«Venezuela : un autre regard», une exposition photo au cœur d’Avignon

L’exposition sera ouverte à la visite du 7 au 20 juin à l’espace de la Manutention à Avignon. L’association Matices, promouvant la diffusion des arts d’Amérique du Sud, a fait le choix de réunir les œuvres de trois photographes : Jordi Contreras, Juan Carlos Mendialdua et Christophe Dornier.

Photo : Jordi Contreras

À travers leurs trois objectifs, c’est un autre regard sur le Venezuela que posent les trois hommes, alternatif à celui que véhiculent les médias actuels alors que le Venezuela traverse une profonde crise politique, économique et sociale. En faisant le choix de s’attacher à l’identité vénézuélienne, à ses habitants, ses paysages et sa culture, cette exposition invite les spectateurs français à (re-)découvrir et également à rencontrer les photographes à l’occasion du vernissage de l’exposition prévu le 7 juin à 18h. Afin de présenter au mieux ce projet, nous nous sommes adressés à la présidente de Matices, Mme Tania Jiménez, et nous vous dévoilons ci-dessous des extraits de cet entretien.
▬▬▬▬▬▬
[TÂCHE À RÉALISER 1]:
D'après l'extrait retenu, à quelle date et à quelle heure le vernissage de l'exposition est-il prévu ?
[TÂCHE À RÉALISER 2]:
Expliquez, à partir de l'extrait retenu, en quoi le regard porté par les trois photographes sur le Venezuela constitue « un autre regard ».
[TÂCHE À RÉALISER 3]:
Énumérez les photographes dont l'association Matices a réuni les œuvres, selon l'extrait retenu.
Les lignes qui figurent ci-après ne sont pas nécessaires à cet exercice.
▬▬▬▬▬▬
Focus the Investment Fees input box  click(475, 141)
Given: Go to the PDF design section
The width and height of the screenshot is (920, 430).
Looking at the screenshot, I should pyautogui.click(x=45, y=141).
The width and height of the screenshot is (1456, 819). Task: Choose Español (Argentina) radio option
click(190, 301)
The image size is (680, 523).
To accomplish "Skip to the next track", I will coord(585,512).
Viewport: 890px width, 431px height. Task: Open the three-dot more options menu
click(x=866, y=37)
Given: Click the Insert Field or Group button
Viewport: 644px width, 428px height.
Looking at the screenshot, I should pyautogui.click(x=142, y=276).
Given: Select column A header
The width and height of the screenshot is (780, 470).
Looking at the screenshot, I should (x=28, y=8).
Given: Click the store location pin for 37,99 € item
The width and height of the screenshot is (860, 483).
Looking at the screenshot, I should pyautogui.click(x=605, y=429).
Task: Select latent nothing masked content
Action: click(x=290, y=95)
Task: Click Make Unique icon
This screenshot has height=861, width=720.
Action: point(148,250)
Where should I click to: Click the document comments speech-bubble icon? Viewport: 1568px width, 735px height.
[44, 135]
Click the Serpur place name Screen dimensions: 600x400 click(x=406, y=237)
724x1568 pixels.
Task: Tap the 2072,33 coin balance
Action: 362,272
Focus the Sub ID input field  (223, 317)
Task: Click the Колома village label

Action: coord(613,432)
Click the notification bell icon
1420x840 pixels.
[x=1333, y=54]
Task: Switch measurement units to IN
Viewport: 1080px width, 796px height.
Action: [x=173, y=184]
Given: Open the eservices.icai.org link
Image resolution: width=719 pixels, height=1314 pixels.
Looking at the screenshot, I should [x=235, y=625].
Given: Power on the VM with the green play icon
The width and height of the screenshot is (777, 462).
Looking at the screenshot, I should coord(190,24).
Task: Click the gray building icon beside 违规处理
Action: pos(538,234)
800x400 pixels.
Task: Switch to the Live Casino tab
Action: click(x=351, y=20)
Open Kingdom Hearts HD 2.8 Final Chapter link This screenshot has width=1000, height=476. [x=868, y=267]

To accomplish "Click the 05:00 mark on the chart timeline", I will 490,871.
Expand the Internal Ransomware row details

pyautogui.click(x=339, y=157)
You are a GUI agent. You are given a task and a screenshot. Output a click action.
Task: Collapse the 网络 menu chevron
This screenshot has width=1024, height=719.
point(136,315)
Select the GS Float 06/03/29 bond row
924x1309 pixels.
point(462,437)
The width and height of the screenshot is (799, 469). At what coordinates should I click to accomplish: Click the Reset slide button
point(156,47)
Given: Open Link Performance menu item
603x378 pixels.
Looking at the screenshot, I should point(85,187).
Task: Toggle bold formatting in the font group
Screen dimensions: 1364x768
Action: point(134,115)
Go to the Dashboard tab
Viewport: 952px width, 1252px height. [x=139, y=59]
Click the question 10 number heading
▬▬▬▬▬▬
[RÉSULTAT DE L'EXERCICE 1]:
Le vernissage est prévu le 7 juin à 18h.

[RÉSULTAT DE L'EXERCICE 2]:
Ce regard se veut une alternative à celui que véhiculent les médias actuels, alors que le Venezuela traverse une profonde crise politique, économique et sociale. L'exposition s'attache en effet à l'identité vénézuélienne, à ses habitants, à ses paysages et à sa culture.

[RÉSULTAT DE L'EXERCICE 3]:
Jordi Contreras, Juan Carlos Mendialdua et Christophe Dornier.